OK, here goes first Eating Around The World (and England) post.
I am doing a double challange. Eating my way around the world (EAT)and eating my way around the counties of England (and I shall add a few from Ireland, Wales and Scotland) (EAT-UK). So the first recipe is Lancashire hotpot, because I live in Lancashire and I liked the look of the recipe featured on the crafykook website in her England post. The eating my way around England idea came from watching the hairy bikers tour of the UK cooking programme. I thought it was a good idea and needed a veggie version!
Lancashire Hotpot veggie style (based on this recipe, with a few changes)
1 tbsp vegetable oil such as rapeseed oil
1/2 white onion diced
2 small carrots, diced
1 sweet potato, diced
1 acorn squash diced (any root vegetable will do, I just used this as it was on the reduced rack, when I went shopping!)
1 can chopped tomatoes
1 can chickpeas (I used dried that I soaked overnight and then cooked for 90 mins to save money! I cook several batches at once and freeze the rest in tin size portions.)
1 can aduki beans (you can use any pulses, I just used these, as I got them some organic ones for 19p from a bargain shop!)
dried mixed herbs and black pepper to taste
3 large potatoes steamed and sliced thinly
First I put the chopped veg and the potatoes on to steam, in separate steamer pans.
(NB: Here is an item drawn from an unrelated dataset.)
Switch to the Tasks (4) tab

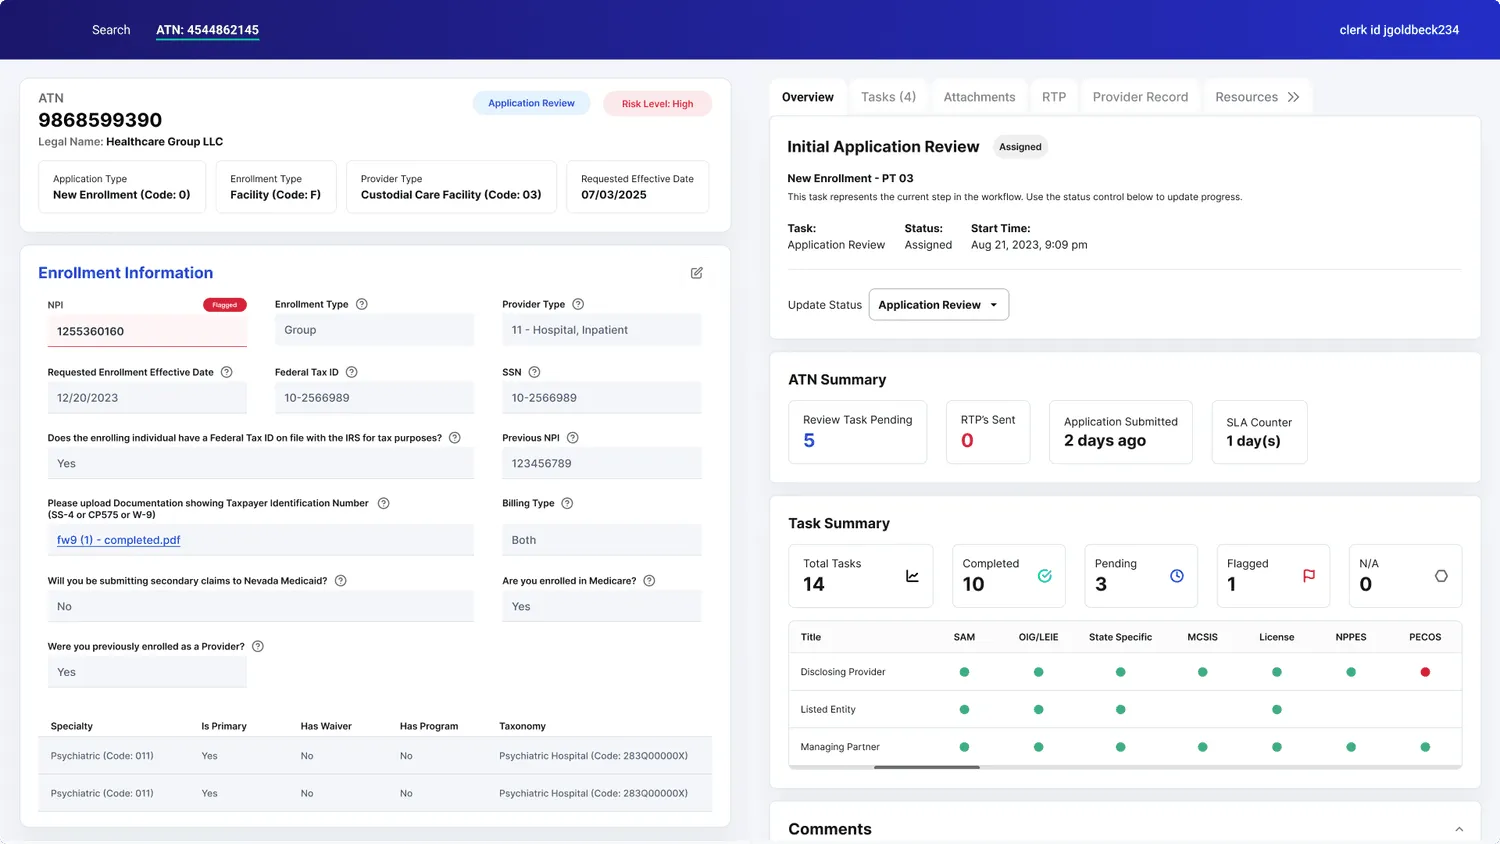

The vegetables being in the bottom pan. I the fried the chopped onion in some rapeseed oil for a minute, then added a tbsp margarine and the steamed chopped vegetables and cooked for a further few minutes. When soft, I added the chickpeas, aduki beans and tinned tomatoes. Stir and add dried herbs and pepper to taste. Simmer until cooked. The potatoes should be cooked now, so take off the heat. You can put in a ovenproof dish and top with potato slices and grill and then serve from this dish. If doing this, dot with margarine and season with pepper as you lay the slices on. I don't bother with this personally, just more washing up! I just serve the veg and top with the potato slices and serve with vegetables and gravy.